Adonis Diaries

A good time to die

Posted on: October 17, 2008

A good time to die (October 16, 2008)

 

            We know by now that decisions for resuming experiments on atomic explosions, in open air or underground, are bad news.  We know that decisions to leave man out of the loop of programmed launching of guided ballistic missiles are wrong decisions.  We are learning that the ozone layer is good and protects the living organisms from lethal dozes of ultra-violet radiations; that the depletion of ozone over the Antarctic is very bad news.  We recognize that the increased concentration of CO2 may be causing the “Greenhouse Effect”, melting the North Pole and increasing the Oceans water level.  We have this gut feeling that the deforestation of the virgin forests in the Equator is degrading the quality of air and increasing the numbers of tsunamis or cyclones or tidal waves or hurricanes.  We blame those who still insist on residing around the targeted sea shores as if these cataclysms would disappear any time soon.  We are less sure how the high tension pylons amidst towns alter the health of children but active citizens must have learned the lesson to no longer wait for the results of research and experiments when health and safety are of concern.

 

We know that our intelligence is intrinsically malignant but the most malignant are those vicious, lengthy and recurring cycles of the decision processes to settle on remedial plans of actions. We frequently don’t know the mechanisms to resolve what we initiated and much less these processes that takes decades to recognize the problems and reach agreements to act and persevere in our programs.  Earth has mechanisms to stabilize harms done to it but it requires man to leave it alone for hundreds and thousands of years.

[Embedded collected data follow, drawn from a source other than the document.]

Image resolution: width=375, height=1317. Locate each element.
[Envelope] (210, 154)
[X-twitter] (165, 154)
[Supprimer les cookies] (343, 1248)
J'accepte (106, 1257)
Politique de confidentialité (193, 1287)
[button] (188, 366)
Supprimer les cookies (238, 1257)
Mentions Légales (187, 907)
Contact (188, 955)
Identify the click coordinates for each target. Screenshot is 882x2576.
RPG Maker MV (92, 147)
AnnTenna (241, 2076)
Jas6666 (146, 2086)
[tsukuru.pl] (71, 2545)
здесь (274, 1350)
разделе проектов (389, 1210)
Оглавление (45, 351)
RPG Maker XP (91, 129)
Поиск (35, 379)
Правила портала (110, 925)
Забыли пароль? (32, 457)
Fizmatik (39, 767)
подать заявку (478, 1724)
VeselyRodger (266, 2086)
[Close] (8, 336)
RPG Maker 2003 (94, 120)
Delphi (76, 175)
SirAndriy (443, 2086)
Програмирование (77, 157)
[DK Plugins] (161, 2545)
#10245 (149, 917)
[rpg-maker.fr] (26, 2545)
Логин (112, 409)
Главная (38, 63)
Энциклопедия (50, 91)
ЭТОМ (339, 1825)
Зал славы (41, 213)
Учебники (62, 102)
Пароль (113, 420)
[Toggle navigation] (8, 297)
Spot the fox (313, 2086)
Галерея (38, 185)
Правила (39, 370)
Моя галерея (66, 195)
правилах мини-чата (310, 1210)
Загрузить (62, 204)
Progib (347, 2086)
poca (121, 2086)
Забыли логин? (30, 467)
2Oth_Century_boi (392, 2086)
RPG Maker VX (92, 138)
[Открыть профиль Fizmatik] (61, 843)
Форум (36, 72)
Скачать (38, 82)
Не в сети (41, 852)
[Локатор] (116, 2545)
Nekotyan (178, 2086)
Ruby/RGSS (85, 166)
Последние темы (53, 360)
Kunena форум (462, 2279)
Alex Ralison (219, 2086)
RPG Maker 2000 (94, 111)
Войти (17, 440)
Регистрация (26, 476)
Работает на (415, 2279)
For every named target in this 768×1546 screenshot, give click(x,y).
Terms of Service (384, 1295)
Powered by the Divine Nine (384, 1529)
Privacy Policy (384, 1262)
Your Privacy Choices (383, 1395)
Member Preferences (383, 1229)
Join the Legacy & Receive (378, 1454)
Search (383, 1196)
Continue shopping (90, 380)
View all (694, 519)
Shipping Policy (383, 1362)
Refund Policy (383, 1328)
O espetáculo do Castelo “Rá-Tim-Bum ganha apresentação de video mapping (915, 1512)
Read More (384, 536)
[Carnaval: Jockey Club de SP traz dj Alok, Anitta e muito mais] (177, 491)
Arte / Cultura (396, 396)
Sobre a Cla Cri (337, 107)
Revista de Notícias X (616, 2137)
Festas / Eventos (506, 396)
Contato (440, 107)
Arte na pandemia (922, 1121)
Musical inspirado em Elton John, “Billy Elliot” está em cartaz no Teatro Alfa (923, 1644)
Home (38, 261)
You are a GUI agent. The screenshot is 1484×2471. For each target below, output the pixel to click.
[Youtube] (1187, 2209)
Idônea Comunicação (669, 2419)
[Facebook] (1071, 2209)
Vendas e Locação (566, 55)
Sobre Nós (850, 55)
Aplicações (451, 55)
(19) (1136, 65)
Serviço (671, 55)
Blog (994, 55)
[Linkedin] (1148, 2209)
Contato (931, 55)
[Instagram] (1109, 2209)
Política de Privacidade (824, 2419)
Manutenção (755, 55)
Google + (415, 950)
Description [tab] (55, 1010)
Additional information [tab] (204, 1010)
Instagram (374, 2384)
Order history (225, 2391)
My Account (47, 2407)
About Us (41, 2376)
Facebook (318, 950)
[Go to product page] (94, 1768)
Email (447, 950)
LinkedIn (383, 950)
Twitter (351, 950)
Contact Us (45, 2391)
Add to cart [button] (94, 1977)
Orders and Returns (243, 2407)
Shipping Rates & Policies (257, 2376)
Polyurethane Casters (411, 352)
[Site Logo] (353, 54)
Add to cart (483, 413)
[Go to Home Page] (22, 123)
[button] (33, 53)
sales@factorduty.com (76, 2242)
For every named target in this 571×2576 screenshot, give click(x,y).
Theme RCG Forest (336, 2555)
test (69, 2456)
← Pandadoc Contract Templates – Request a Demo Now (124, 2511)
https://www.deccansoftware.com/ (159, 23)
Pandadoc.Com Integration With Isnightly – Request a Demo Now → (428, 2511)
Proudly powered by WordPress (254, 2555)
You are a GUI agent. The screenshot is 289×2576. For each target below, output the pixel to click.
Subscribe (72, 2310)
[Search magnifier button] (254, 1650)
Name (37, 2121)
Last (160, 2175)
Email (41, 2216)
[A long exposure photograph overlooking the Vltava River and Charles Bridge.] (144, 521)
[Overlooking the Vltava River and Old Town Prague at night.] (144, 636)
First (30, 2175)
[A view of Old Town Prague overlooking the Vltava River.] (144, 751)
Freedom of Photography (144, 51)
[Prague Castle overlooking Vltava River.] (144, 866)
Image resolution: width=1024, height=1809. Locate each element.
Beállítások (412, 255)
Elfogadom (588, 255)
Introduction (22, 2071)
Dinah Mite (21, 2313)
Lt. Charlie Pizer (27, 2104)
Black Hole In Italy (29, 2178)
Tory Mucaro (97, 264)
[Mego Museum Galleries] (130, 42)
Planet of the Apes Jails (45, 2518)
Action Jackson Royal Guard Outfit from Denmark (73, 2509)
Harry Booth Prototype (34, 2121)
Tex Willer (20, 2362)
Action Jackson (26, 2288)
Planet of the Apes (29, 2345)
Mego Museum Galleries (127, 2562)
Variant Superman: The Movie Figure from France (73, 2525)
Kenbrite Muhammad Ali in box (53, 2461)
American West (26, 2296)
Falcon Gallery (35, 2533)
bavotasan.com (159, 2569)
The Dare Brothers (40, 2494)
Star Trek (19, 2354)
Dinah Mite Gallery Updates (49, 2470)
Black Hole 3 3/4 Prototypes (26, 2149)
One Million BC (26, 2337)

Every time man creates a problem to earth’s quality and stability we have to wait for a valiant scientist to sound the alarm.  Then we have to wait for this scientist to affiliate with a recognized international figure to give credit and weight for his discovery.  Then we have to wait for the convinced scientists and professionals to sign up a manifest and present it to the UN so that the UN might receives a wake up call to take on its responsibilities to preserving human rights for clean air, clean potable water, clean environment and human rights for health and safety and security.  Then we have to wait for one superpower to admit that what is happening is bad, that the level of tolerance, invariably set by unprofessional specialists in the field, is no longer acceptable.  Then we have to wait for one superpower to unilaterally agree to distance itself from the pack of wolves and actively remediate. Then we have to hear the complaints of economical infeasibility of regulations to remedial actions and then we have to set a period that lengthens to decades to start an effective program that agrees to everyone concerned.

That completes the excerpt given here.